Santiago non mi sembra più così scontata.
(11^ tappa, Grañón - Belorado, 4 agosto 2015) Se la matematica non inganna potrei ancora arrivare a Santiago nel tempo previsto. Decido di dormire in una camera singola con bagno.
Il mio sistema immunitario è indebolito, meglio non metterlo alla prova con batteri stranieri.
Oggi faccio una tappa unica senza soste. Parto con la camera prenotata. Scherzo con un giapponese quando incontriamo il cartello che indicano i 555km mancanti. "Only?", gli sorrido, "It's a joke!".
Lui ride. Entrambi sappiamo che sarà molto seria la faccenda.
Supero un sacco di pellegrini, rallento un attimo con una coppia di connazionali, ma ho voglia di ridurre il tempo da stare in piedi.
Attraverso paesi mezzi distrutti.
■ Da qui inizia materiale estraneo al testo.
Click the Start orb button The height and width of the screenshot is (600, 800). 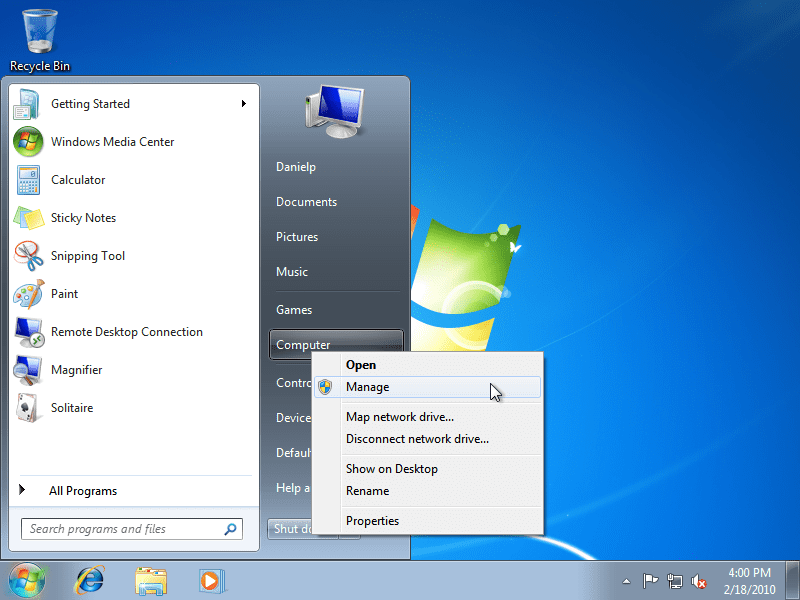pyautogui.click(x=27, y=579)
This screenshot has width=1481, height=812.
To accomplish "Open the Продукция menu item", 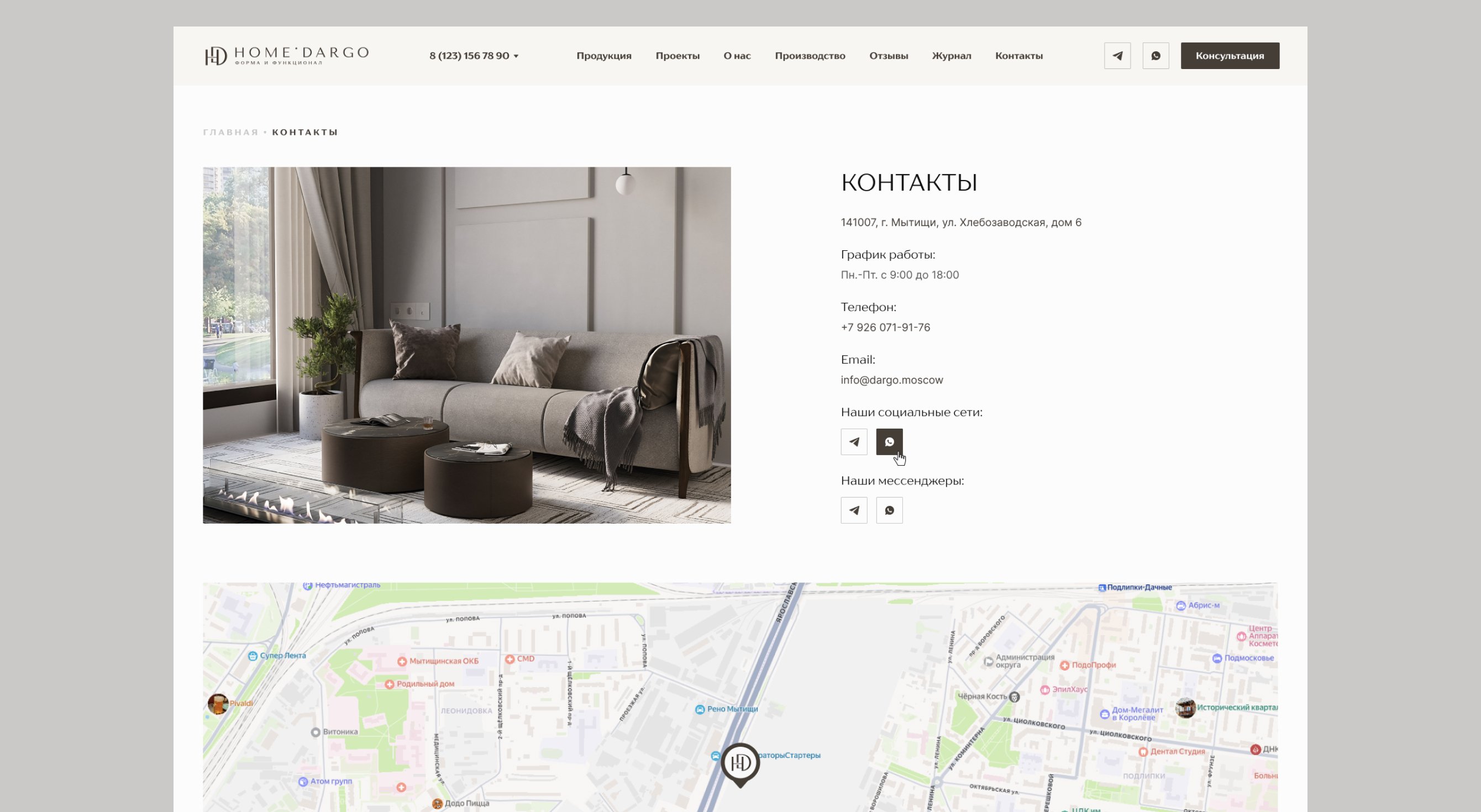I will [x=603, y=56].
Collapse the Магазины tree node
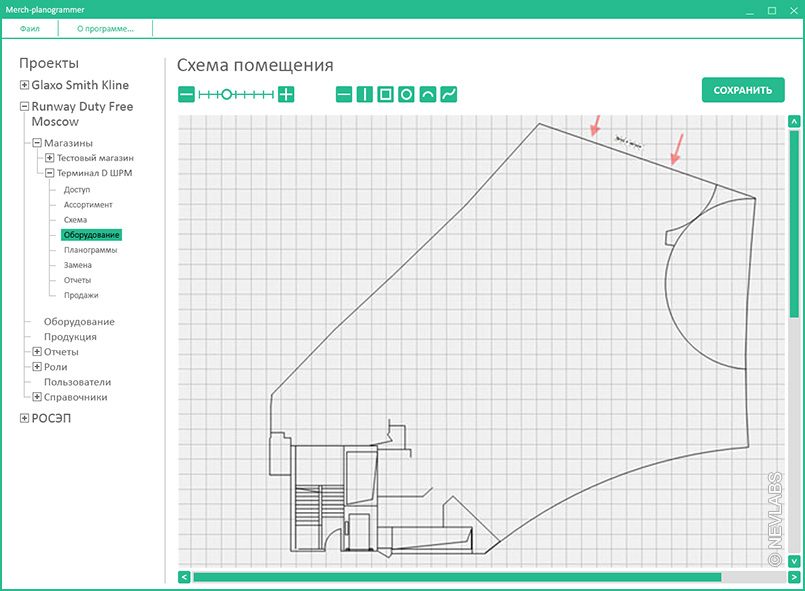The height and width of the screenshot is (591, 805). pyautogui.click(x=37, y=143)
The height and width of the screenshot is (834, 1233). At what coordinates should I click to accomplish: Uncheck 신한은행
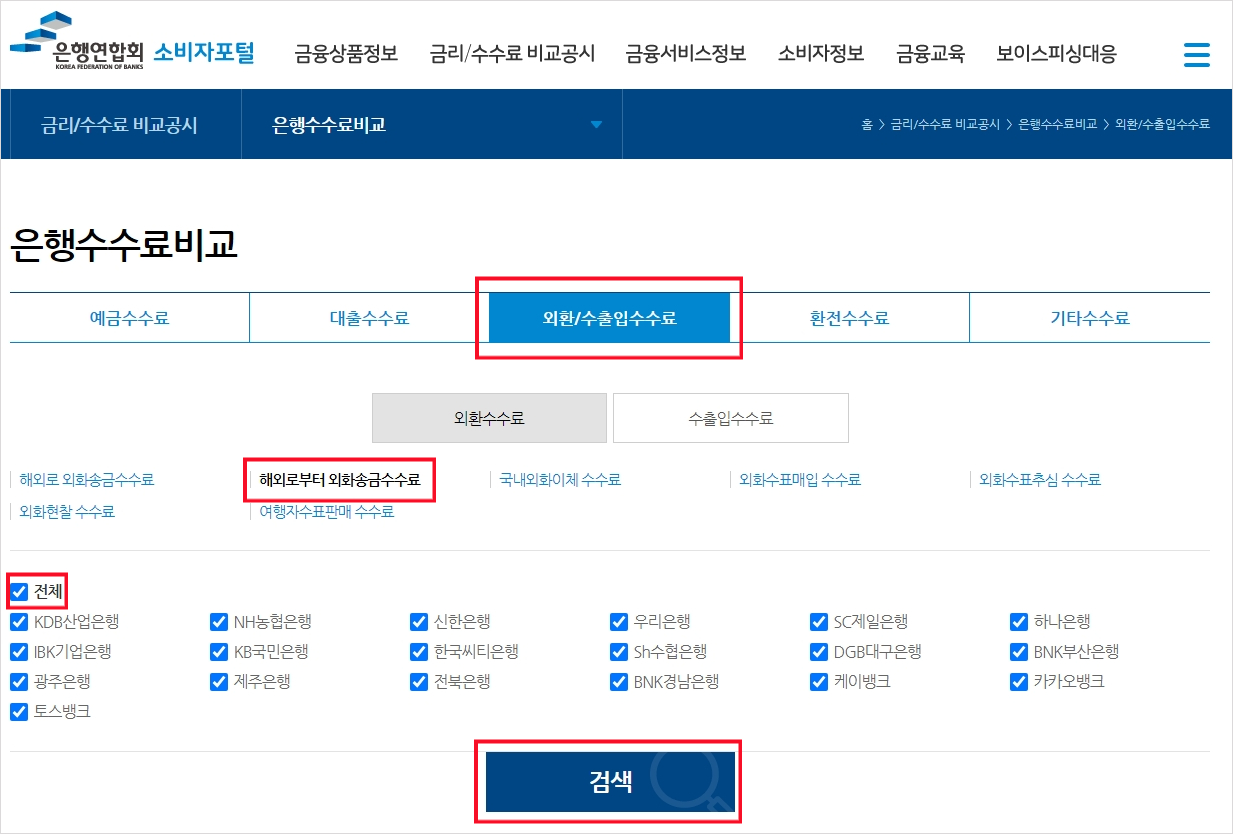coord(419,622)
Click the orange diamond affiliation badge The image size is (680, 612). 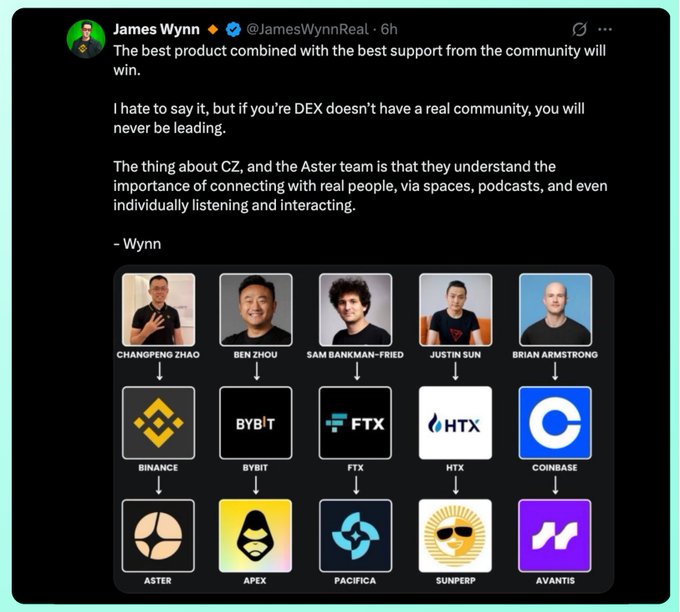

Un vecchio con il suo cane mi saluta. Una carezza non la nego all'animale. Come quella data ieri a un gatto rosso e bianco. Sembrava bello da dietro, invece aveva un occhio rovinato, il naso tagliato e una zampa inutilizzabile.
Si muoveva tra le sedie di un bar. I bambini scappavano inorriditi. Lui si accasciava per terra, incurante, a guardare la chiesa.
Dopo aver finito il mio bocadillo con tortilla, l'ho accarezzato. Non se lo aspettava. È rimasto lì con il muso un po' sollevato. Non ha fatto le fusa. È passato troppo tempo da quando è stato amato.
Belorado sembra non arrivare. Architetto che se non è oltre la prossima curva, prendo un autobus dritto per il finisterre. Dormo e mi alleno per la maratona.
Spunta l'albergo prima che riesca a immaginare la prima onda dell'oceano.
Per oggi finisce con i piedi immersi in una piscina in cui incaute api finiscono con l'annegare.